[RUSH TO BUCHANAN.]
Sydenham, near Philadelphia, August 18,1845.
My Dear Sir:—
I have to pray your excuse for the trouble of this letter.
I wish to have all the documents respecting Oregon that accompanied the President’s message to the Senate of the 21st of July. They were given in the Union, which I take, but so often miss, through one bad chance or other at the post office, that I have not these documents; and as they are generally published in the pamphlet form, I would feel greatly indebted to you if (having a copy to spare) you would have the goodness to direct it to me, as I know not where else to seek it. Sometimes I am meditating one more volume on our relations with England, the Oregon question closing the list of the historical ones growing out of our revolution; and I desire at any rate to gather up the authentic documents bearing on that question which seem to me, with the facts they furnish, to supply the materials perhaps of some reflections also, at this new and remarkable epoch in our affairs. On the whole, I think you made a wise settlement of that long pending difficulty. My own impression was ever very strong, that England was ready to appeal to the sword, unless she got territory and advantages south of 49°; and I will candidly own to you that she took up with fewer at last than I supposed she would have done. This I ascribe to the energy and whole course of our Government since Mr. Polk came in, at which I was a little startled at first; but it came out nobly, and what a fine prospect the settlement now offers to us of intercourse with England, in connection with our new tariff.

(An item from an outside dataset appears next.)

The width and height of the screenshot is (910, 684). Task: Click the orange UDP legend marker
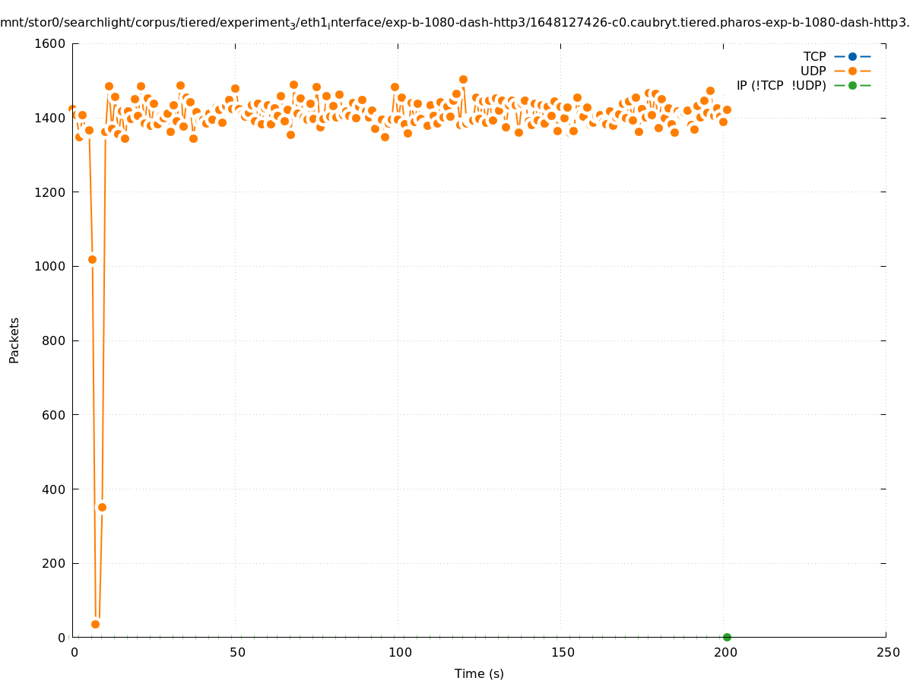coord(852,71)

On this latter head, will not England now do something for our tobacco, and become wholly liberal in the arrangements of her West India trade with us? Our new tariff may well justify us in urging her on these and other points in which she is still much behind the liberality of our own system.
I am sincerely glad that your services are retained in the Department of State. If I might claim to speak, I should say that it is due both to your country and yourself, that, having accomplished so much of good in that station already, you should continue in it to do more.

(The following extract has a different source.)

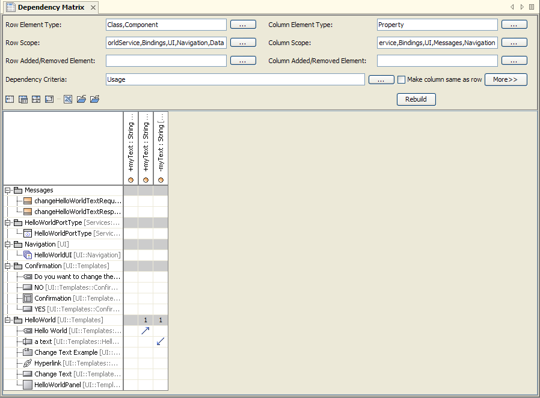Click the More>> button
Image resolution: width=540 pixels, height=398 pixels.
coord(505,79)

How ill-judged, I would almost say criminal, in the Senate, to have refused the President the small sum he asked towards the executive plans with Mexico! Reading lately a life of Mirabeau, I was much struck with a remark quoted from Madame de Sévigné, that “there is nothing so expensive as want of money.” What may be the executive plans precisely in regard to Mexico, I of course know not; but I can conceive that to have given the President those two millions in hand he asked for, might have saved the ultimate expenditure of fifty or a hundred millions.
I remain, my dear sir, with sincere respect, very faithfully yours,
Richard Rush.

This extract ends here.